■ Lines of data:
----

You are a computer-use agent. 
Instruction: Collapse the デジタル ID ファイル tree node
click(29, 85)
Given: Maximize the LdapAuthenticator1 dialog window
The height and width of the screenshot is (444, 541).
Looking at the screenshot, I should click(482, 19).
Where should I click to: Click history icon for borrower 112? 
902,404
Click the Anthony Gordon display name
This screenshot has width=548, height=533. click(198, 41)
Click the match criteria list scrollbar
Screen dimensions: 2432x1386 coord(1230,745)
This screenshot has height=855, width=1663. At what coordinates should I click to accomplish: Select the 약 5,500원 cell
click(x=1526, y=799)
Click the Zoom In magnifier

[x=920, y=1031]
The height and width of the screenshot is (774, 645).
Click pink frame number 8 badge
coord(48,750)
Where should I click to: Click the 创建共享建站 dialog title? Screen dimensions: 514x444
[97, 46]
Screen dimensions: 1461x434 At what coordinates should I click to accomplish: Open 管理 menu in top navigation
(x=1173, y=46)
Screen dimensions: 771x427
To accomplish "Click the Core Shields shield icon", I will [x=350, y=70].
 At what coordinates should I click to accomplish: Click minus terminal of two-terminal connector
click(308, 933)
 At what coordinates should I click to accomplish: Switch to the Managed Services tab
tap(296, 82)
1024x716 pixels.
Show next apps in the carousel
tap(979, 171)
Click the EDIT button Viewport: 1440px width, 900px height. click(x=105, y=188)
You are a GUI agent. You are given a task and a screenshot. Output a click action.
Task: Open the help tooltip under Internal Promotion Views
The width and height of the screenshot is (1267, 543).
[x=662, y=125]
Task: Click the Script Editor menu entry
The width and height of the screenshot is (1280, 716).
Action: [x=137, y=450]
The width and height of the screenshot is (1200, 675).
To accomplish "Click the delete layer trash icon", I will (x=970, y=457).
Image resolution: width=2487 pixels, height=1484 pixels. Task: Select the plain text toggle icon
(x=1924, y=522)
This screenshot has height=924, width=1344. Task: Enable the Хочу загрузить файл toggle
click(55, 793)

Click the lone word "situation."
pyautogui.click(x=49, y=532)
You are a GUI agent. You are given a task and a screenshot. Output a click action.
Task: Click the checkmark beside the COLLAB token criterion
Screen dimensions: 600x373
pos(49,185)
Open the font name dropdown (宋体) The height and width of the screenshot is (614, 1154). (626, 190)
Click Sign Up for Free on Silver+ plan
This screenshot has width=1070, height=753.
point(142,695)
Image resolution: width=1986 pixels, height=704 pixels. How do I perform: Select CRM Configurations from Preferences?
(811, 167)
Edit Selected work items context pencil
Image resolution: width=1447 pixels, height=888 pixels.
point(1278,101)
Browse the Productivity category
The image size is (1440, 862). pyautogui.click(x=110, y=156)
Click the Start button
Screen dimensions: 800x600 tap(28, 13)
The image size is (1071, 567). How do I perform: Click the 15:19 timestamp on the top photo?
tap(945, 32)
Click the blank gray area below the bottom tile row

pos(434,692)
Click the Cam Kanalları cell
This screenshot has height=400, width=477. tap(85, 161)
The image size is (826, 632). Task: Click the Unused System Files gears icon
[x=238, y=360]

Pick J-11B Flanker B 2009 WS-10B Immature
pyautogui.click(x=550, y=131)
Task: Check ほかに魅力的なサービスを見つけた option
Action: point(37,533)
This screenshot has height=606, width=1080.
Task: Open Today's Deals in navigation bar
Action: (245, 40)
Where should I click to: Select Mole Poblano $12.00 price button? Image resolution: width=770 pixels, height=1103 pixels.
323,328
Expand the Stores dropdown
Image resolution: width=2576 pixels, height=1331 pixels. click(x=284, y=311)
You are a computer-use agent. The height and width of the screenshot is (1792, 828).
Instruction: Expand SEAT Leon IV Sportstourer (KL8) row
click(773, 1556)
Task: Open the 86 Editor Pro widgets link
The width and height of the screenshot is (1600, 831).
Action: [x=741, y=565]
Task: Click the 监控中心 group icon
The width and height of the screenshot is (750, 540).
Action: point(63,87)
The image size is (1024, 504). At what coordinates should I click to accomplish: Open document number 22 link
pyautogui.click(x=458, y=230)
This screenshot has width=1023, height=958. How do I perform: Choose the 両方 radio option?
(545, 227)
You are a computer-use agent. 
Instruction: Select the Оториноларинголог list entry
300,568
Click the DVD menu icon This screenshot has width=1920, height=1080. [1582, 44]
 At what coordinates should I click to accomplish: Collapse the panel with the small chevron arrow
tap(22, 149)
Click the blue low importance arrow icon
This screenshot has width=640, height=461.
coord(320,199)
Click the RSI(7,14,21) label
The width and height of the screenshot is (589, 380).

----

■ Exercise instructions: Give the stretch of the listing from its start through the line containing "click(x=1526, y=799)" again, switching "tree node" to "tree item" and changing nothing else.

■ Task answer:
You are a computer-use agent. 
Instruction: Collapse the デジタル ID ファイル tree item
click(29, 85)
Given: Maximize the LdapAuthenticator1 dialog window
The height and width of the screenshot is (444, 541).
Looking at the screenshot, I should click(482, 19).
Where should I click to: Click history icon for borrower 112? 
902,404
Click the Anthony Gordon display name
This screenshot has width=548, height=533. click(198, 41)
Click the match criteria list scrollbar
Screen dimensions: 2432x1386 coord(1230,745)
This screenshot has height=855, width=1663. At what coordinates should I click to accomplish: Select the 약 5,500원 cell
click(x=1526, y=799)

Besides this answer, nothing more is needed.